**The task**
Leaving out pictures, output exactly the lines below from the one that has "Image resolution: width=1230" through the one that has "The height and", and nothing else.

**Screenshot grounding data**
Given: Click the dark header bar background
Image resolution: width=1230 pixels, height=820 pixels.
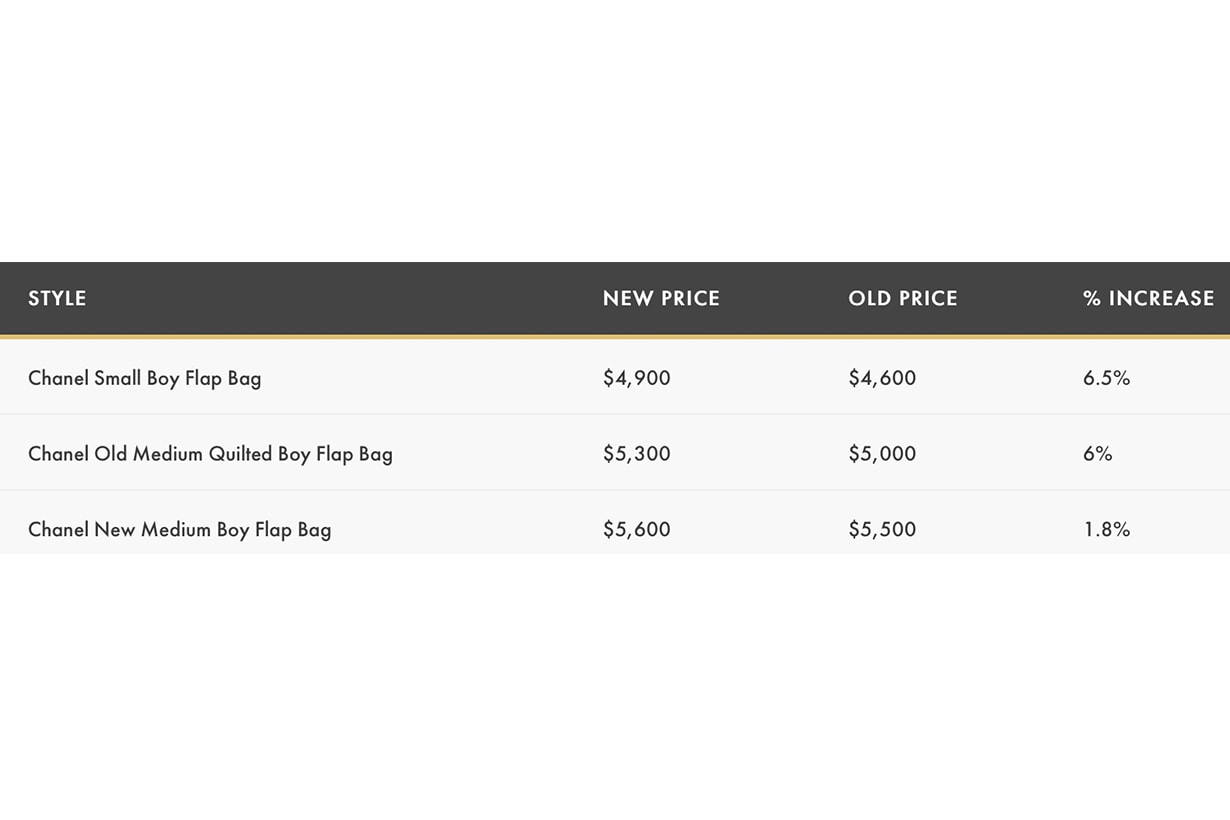Looking at the screenshot, I should tap(400, 298).
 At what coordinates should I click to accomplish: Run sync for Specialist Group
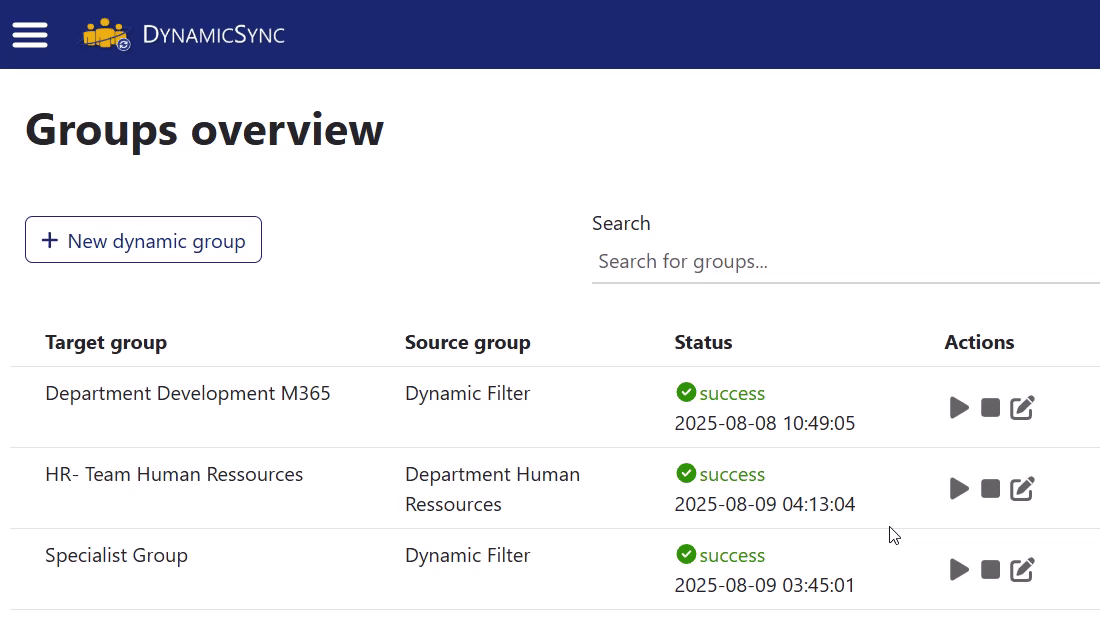point(958,569)
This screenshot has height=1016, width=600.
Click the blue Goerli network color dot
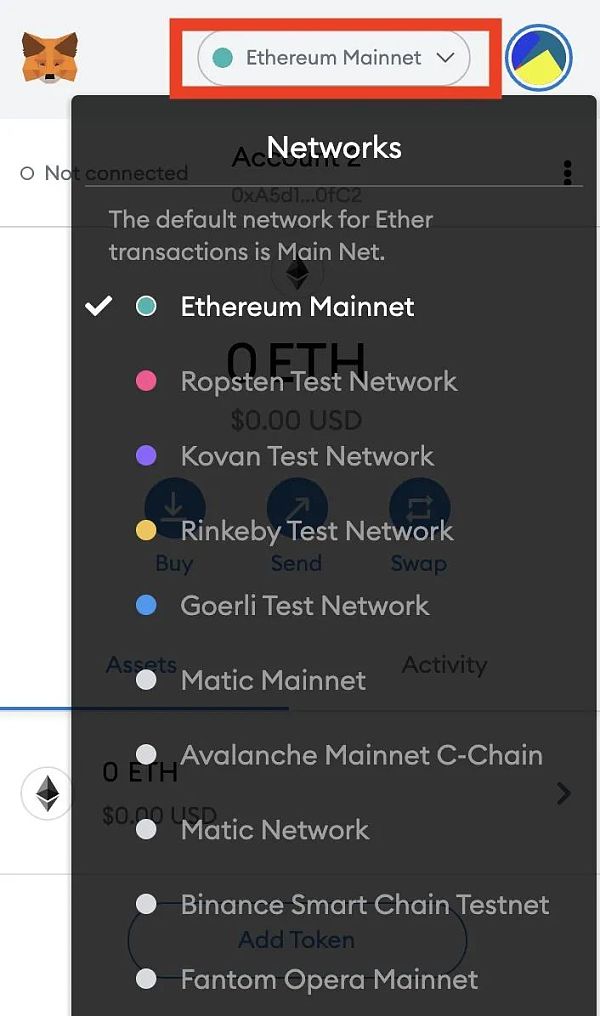(x=146, y=605)
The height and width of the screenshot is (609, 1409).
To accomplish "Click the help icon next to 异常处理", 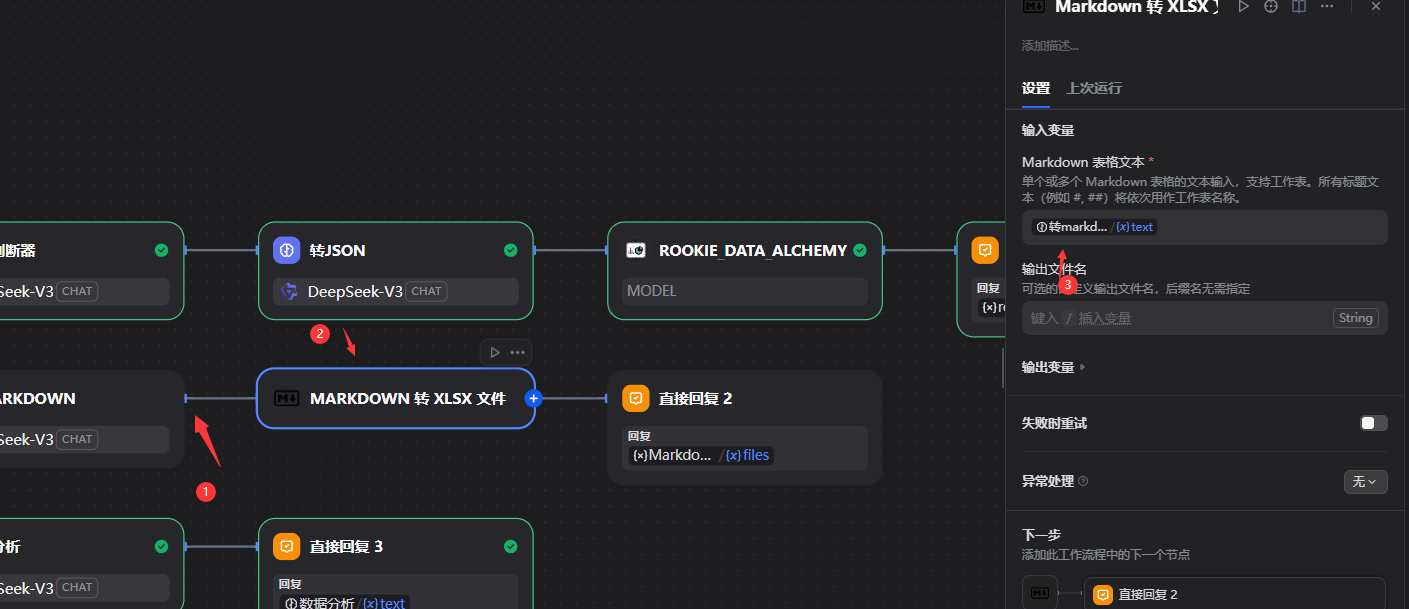I will (x=1083, y=482).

**Solution for this problem**
Image resolution: width=1230 pixels, height=820 pixels.
Looking at the screenshot, I should tap(400, 298).
 At what coordinates should I click to accomplish: Run sync for Specialist Group
point(958,569)
This screenshot has height=1016, width=600.
Click the blue Goerli network color dot
(x=146, y=605)
The height and width of the screenshot is (609, 1409).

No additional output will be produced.